___ Text excerpt ___

I'm very bad..I have not made it through the Tennyson and your meter posts.

I count syllables really, meter, not up to worrying too much about stress, I find that hard and also like I say something people tend to disagree on -- reading Glyn Maxwell's On Poetry I think he makes a point that these stress words all come from Greek and apply to Greek, whilst we are applying them to English -- though maybe he did not say it as bluntly as that. So I must admit my head is a bit in the sand about them still...bad bad bad me.
I'm also not sure my way of speaking fits the way things are usually scanned, at least in some ways, the stress anyway.....or maybe that is my excuse for always tying myself in knots with it.

59dmsteyn
Feb 10, 2013, 9:06 am

No worries, Tony!

60rebeccanyc
Feb 10, 2013, 9:44 am

Enjoying the poetry and the discussion. Some old favorites here that I haven't thought of in years, especially "The Assyrian came down like a wolf on the fold."

61baswood
Feb 10, 2013, 7:02 pm

Metrical Feet

Trochee from long to short;
From long to long in solemn sort.
Slow Spondee stalks; strong foot! yet ill able
Ever to come up with Dactyl trisyllable.
Iambics march from short to long
With a leap and a bound the swift Anapaests throng;
One syllable long, with one short at each side,
Amphibrachys hastes with a stately stride:-
First and last being long, middle short, Amphimacer
Strikes his thundering hoofs like a proud high-bred Racer

S T Coleridge

(Coleridge wrote this for his sons; each line is in the foot it names}

62tonikat
Feb 11, 2013, 12:53 pm

I've read this Barry, very good....doesn;t help me remember them all though (i tell you I am almost wilfully bad about this all) -- I understand some people may quibble even with this, as to how it scans.

___ Extracted records ___

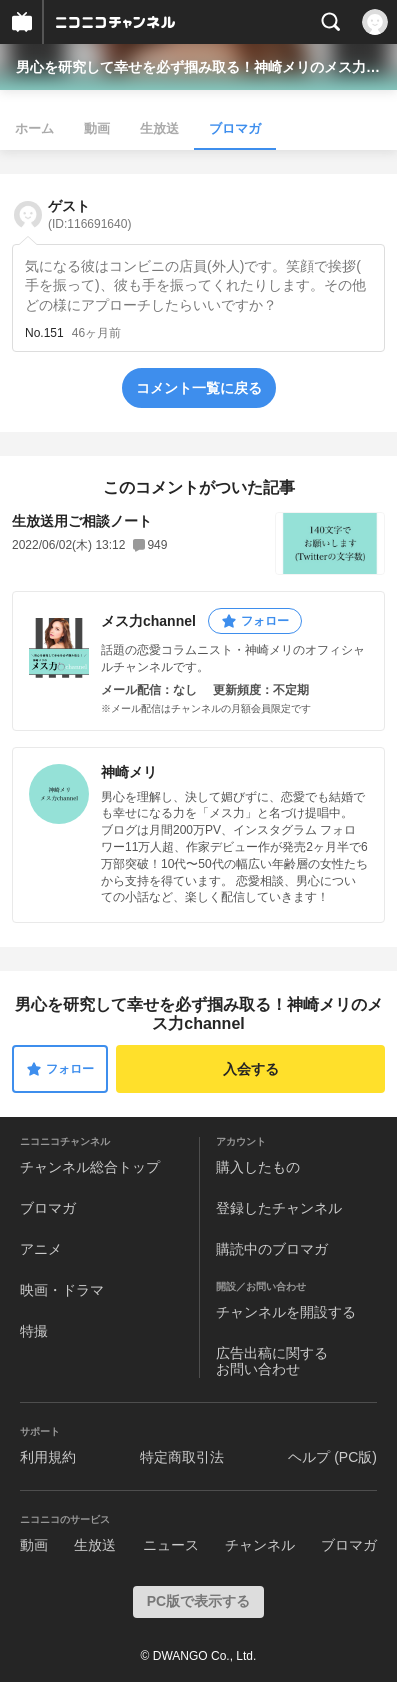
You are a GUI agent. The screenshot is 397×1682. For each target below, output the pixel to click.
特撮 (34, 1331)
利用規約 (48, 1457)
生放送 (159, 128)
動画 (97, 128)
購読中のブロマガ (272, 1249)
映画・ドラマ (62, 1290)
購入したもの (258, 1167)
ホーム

___

Work instructions
[1] From the forum thread on meter, extract the part that opens with the words "60rebeccanyc" and closes with the words "with Dactyl trisyllable.".
[2] Which book by Glyn Maxwell does the forum thread on meter mention?
[3] List every metrical foot that the Coleridge poem in the forum thread on meter names, using the poem's spelling.

In response
[1]
60rebeccanyc
Feb 10, 2013, 9:44 am

Enjoying the poetry and the discussion. Some old favorites here that I haven't thought of in years, especially "The Assyrian came down like a wolf on the fold."

61baswood
Feb 10, 2013, 7:02 pm

Metrical Feet

Trochee from long to short;
From long to long in solemn sort.
Slow Spondee stalks; strong foot! yet ill able
Ever to come up with Dactyl trisyllable.

[2] On Poetry

[3] Trochee, Spondee, Dactyl, Iambics, Anapaests, Amphibrachys, Amphimacer